## EXERCISE AIM
Answer each of the following from the extract on the Indian survey below, numbering your answers to match.
1. Who discovered gold ore in the Mysore country?
2. Which work by Professor Wallace does the extract recommend?
3. Into which river does the Moosee fall?

## EXTRACT
It is also a matter of no little moment to have a body of scientific men perambulating a country, and having their attention necessarily attracted to its geological and other features. We have lately met with a case in point in connection with the Indian survey, which ought to have gone far to reconcile the members of the Madras Finance Committee to it; we allude to the discovery of gold ore in the Mysore country by Lieut. Warren, (now Col. Warren) the first assistant of Col. Lambton in the survey. To the surveyors also we are indebted for many incidental notices of the topography, climate and geology, of the countries through which they carried on their operations.

To our estimation one of the greatest benefits that have accrued from the trigonometrical surveying of countries is the attention that it has led men to bestow upon geometry. This, as might have been expected, has been productive of many very beautiful and elegant, and if this be reckoned of more consequence, useful propositions. Of these the finest examples are contained in the work of Professor Wallace-whom by the way men in the last days of his life began to call Dr. Wallace, as if it were an honor to such a man to be called by a title which is

conferred upon every man who can administer a dose of jalap! As in the case of Francis Bacon with the viscountship of St. Albans, the scientific community have refused to recognize the title, and Professor Wallace is Professor Wallace still. This work contains some of the finest exhibitions of pure geometrical skill that are to be met with in our language. We do not know whether the work has met with a reception at all equal to its merits. It is not improbable that the title may repel some who have given but little attention to geodesy, but who are capable of appreciating a work on pure geometry. To such we would cordially recommend Professor Wallace's "Theorems and Formulæ."

Col. Everest's book is one that must be of much importance to professional men, while the detail of the operations is interesting also and entertaining to ordinary readers. As we have long detained our readers with what must, we fear, have proved to many of them a somewhat wearisome article, we shall attempt to make our peace with them by offering them a specimen of the gallant Colonel's racy manner of describing his adventures:

"There is a stream near Hyderabad, called the Moosee, which falls into the Kistna below the ferry of Wadapullee, by which I had intended to pass to the station of Sarangapullee above alluded to; for the Kistna, being a considerable stream, has at its principal ferries a regular set of round boats formed of the hides of oxen, which are large enough to carry horses and even float camels across; whereas the Moosee, being at ordinary times barely ankle-deep, has no such provision.

## RAW DATA
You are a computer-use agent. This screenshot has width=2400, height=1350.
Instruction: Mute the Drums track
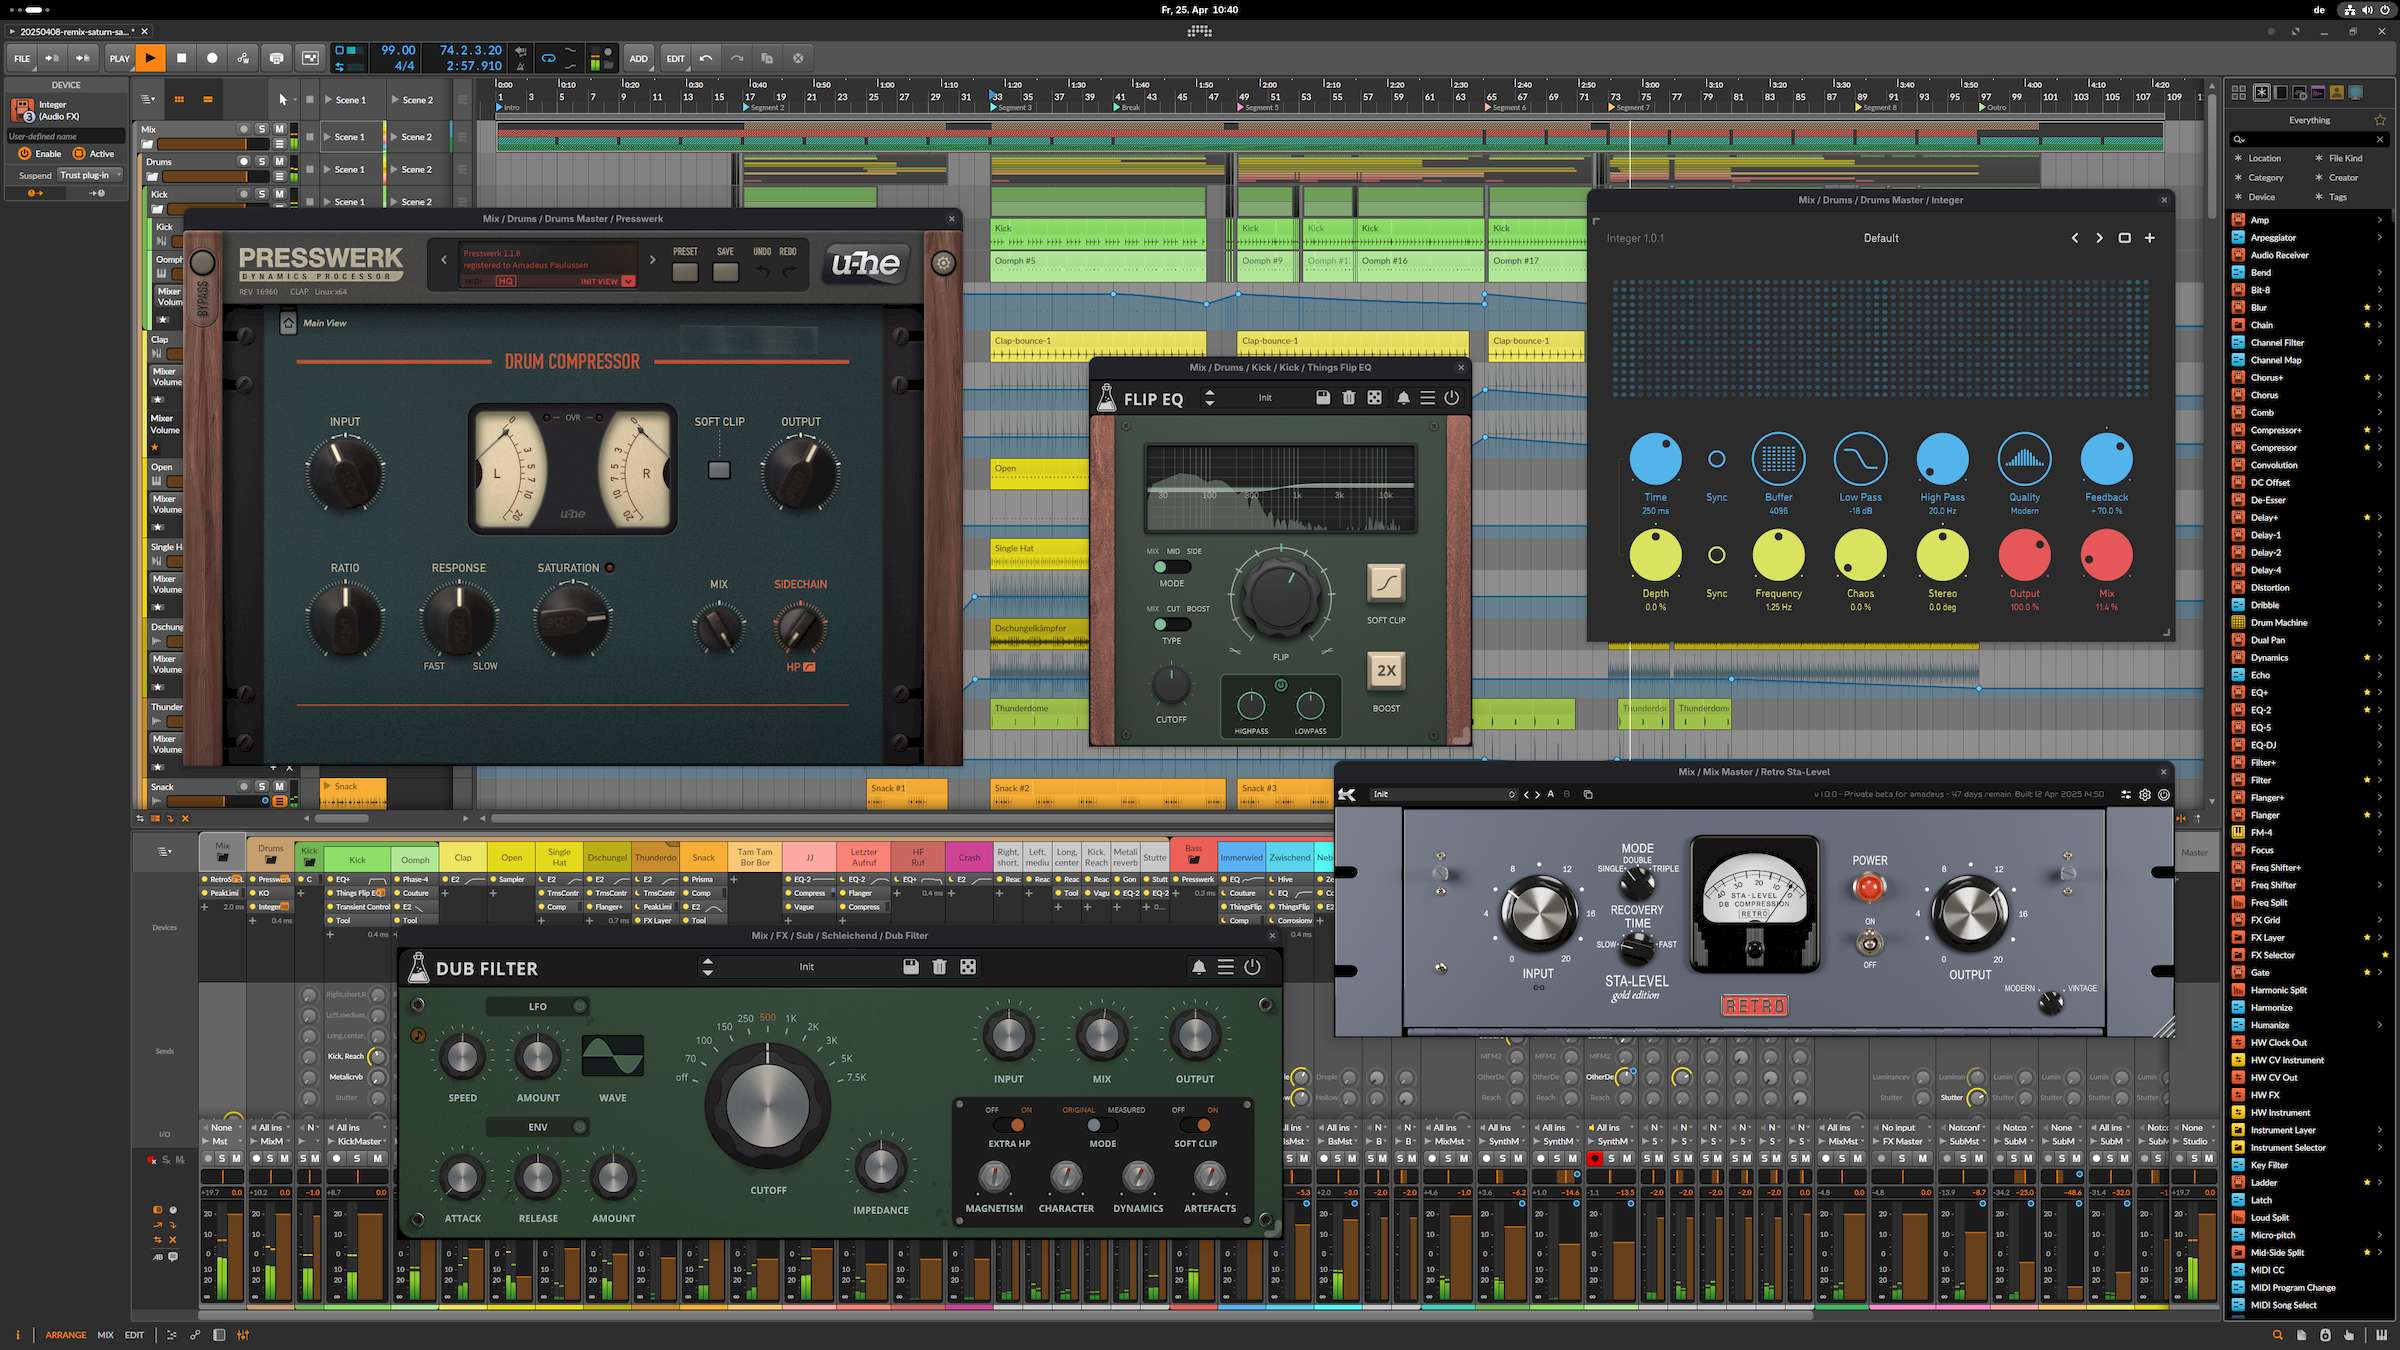click(x=280, y=161)
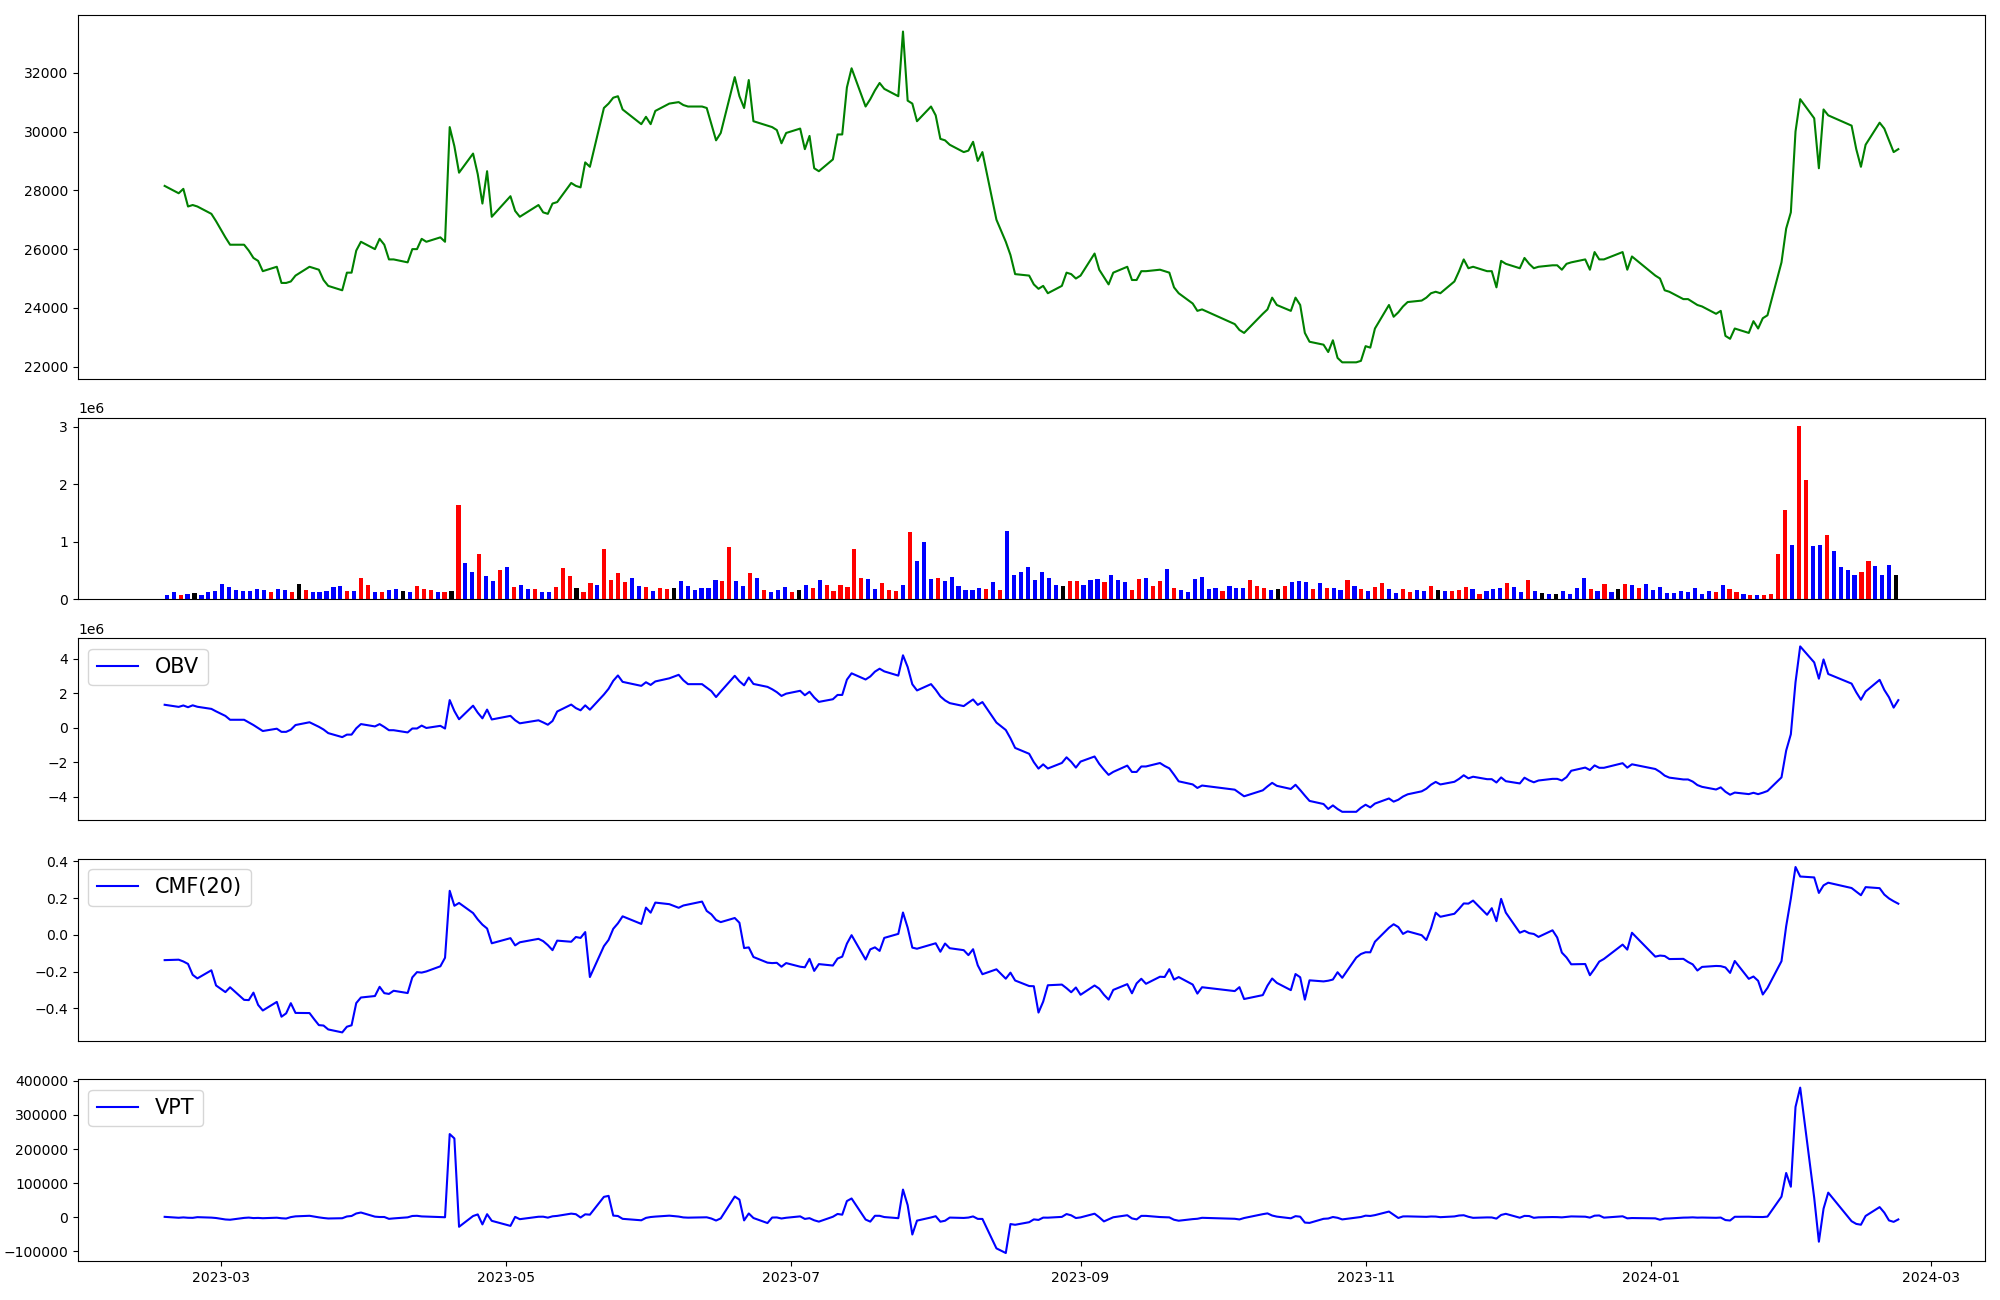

## SOLUTION FOR THIS TASK
1. Lieut. Warren (now Col. Warren), the first assistant of Col. Lambton in the survey.
2. "Theorems and Formulæ."
3. The Kistna, below the ferry of Wadapullee.